### Gestellte Aufgabe A
Schreiben Sie aus dem Bericht über den Besuch bei Jack Usine den Abschnitt wortgetreu ab, der mit den Worten „In the middle“ einsetzt und mit „SLANTED Magazin vorgestellt.“ schließt.

L1040233_04.jpg

In the middle of nowhere

Author:

Aus aktuellem Anlass ein Bericht von Nora Gummert-Hauser über ihren Besuch bei Jack Usine, der das Fontlabel www.smeltery.net gegründet hat. Jacks Font «Soupirs» wird im neuen SLANTED Magazin vorgestellt.

Nora, vielen Dank!

---

Nach einer halb durchwachten Gewitternacht im Zelt am der französischen Atlantikküste fahre ich nun nach Roquefort. Ich weiß nicht, ob das der Ort ist, wo der Käse herkommt, aber ich weiß, es ist der Ort inmitten der „Landes“ im Südwesten Frankreichs, an welchem ich jetzt gleich den Mann kennen lerne, dessen Arbeiten ich schon seit einiger Zeit beobachte und schätze: Jack Usine.

Daten zur Lokalisierung sichtbarer Ziele
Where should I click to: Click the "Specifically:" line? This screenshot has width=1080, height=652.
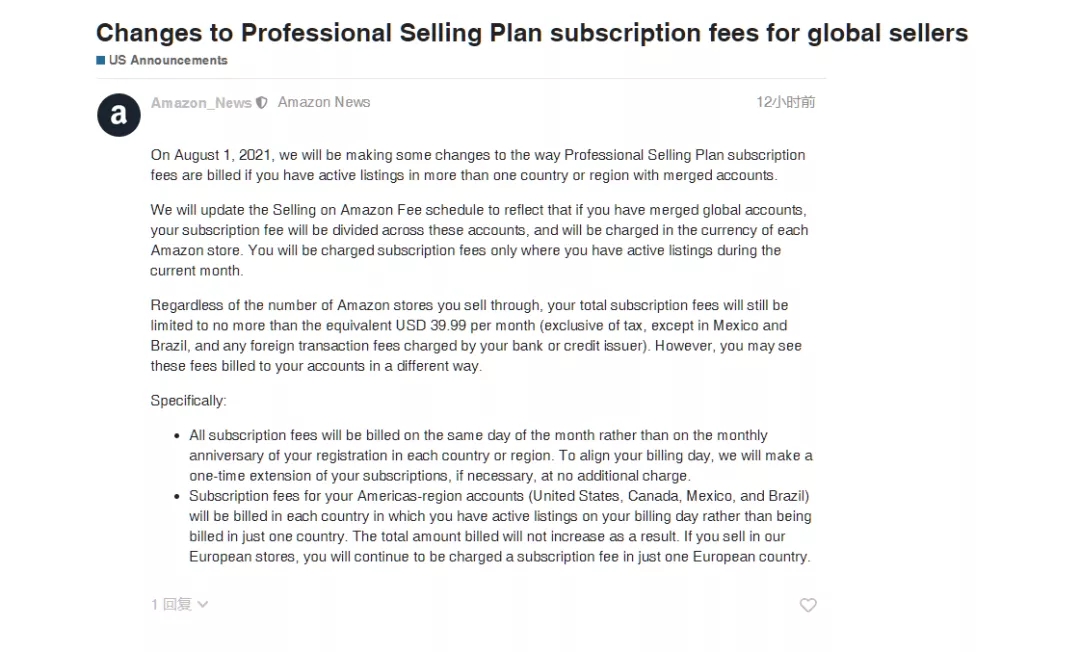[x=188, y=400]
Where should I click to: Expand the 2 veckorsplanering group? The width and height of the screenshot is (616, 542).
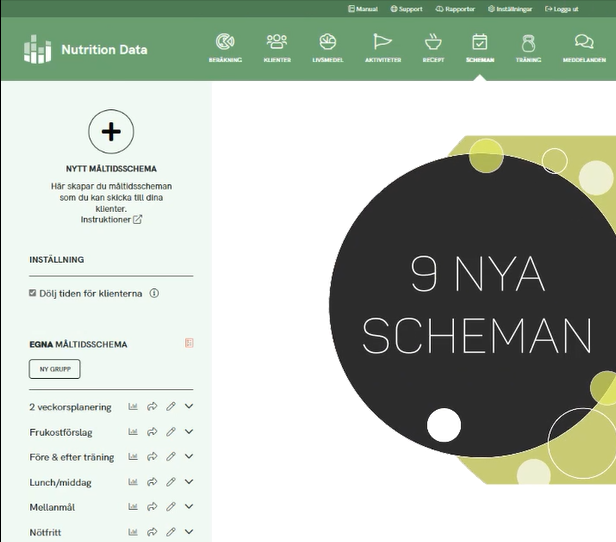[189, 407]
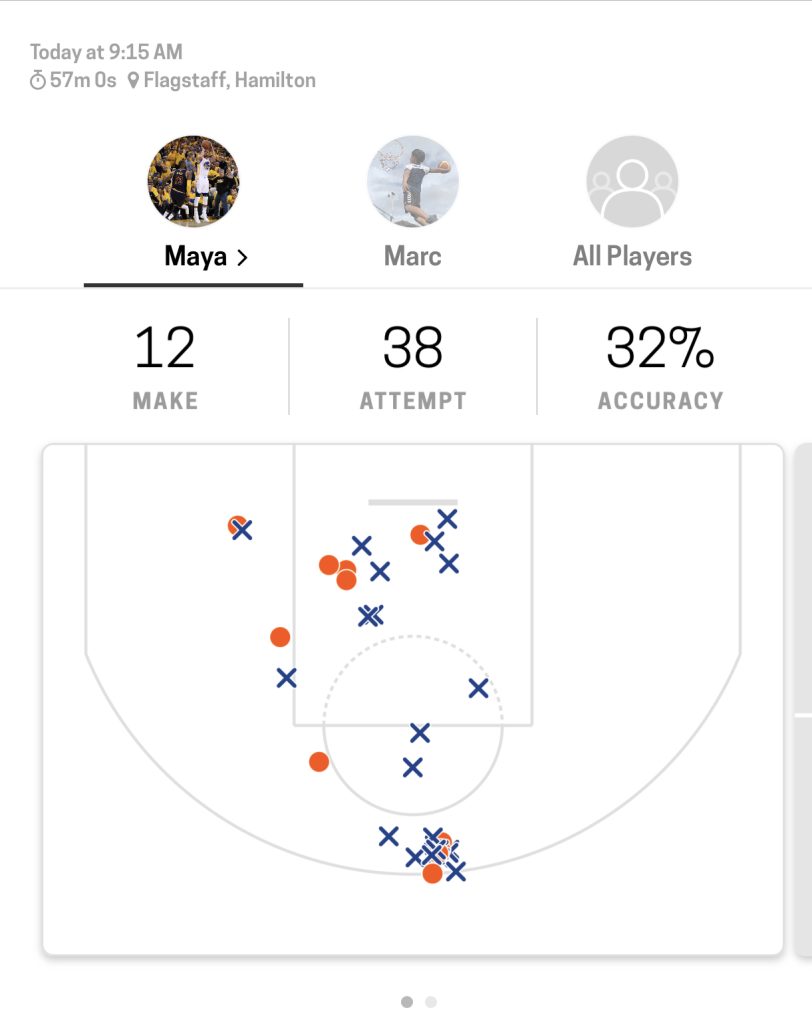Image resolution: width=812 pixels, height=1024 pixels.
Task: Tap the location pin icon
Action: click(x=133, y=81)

### Gestellte Aufgabe B
Übertragen Sie sämtliche Zeilen der bereitgestellten Daten oben in eine Markdown-Tabelle mit den Spalten „Nummer“ und „Zeileninhalt“, wobei Leerzeilen entfallen. Die Bilder sind in der Antwort auszulassen.

### Korrektes Ergebnis A
In the middle of nowhere

Author:

Aus aktuellem Anlass ein Bericht von Nora Gummert-Hauser über ihren Besuch bei Jack Usine, der das Fontlabel www.smeltery.net gegründet hat. Jacks Font «Soupirs» wird im neuen SLANTED Magazin vorgestellt.

### Korrektes Ergebnis B
| Nummer | Zeileninhalt |
|---|---|
| 1 | Where should I click to: Click the "Specifically:" line? This screenshot has width=1080, height=652. |
| 2 | [x=188, y=400] |
| 3 | Where should I click to: Expand the 2 veckorsplanering group? The width and height of the screenshot is (616, 542). |
| 4 | [189, 407] |
| 5 | Image resolution: width=812 pixels, height=1024 pixels. |
| 6 | Task: Tap the location pin icon |
| 7 | Action: click(x=133, y=81) |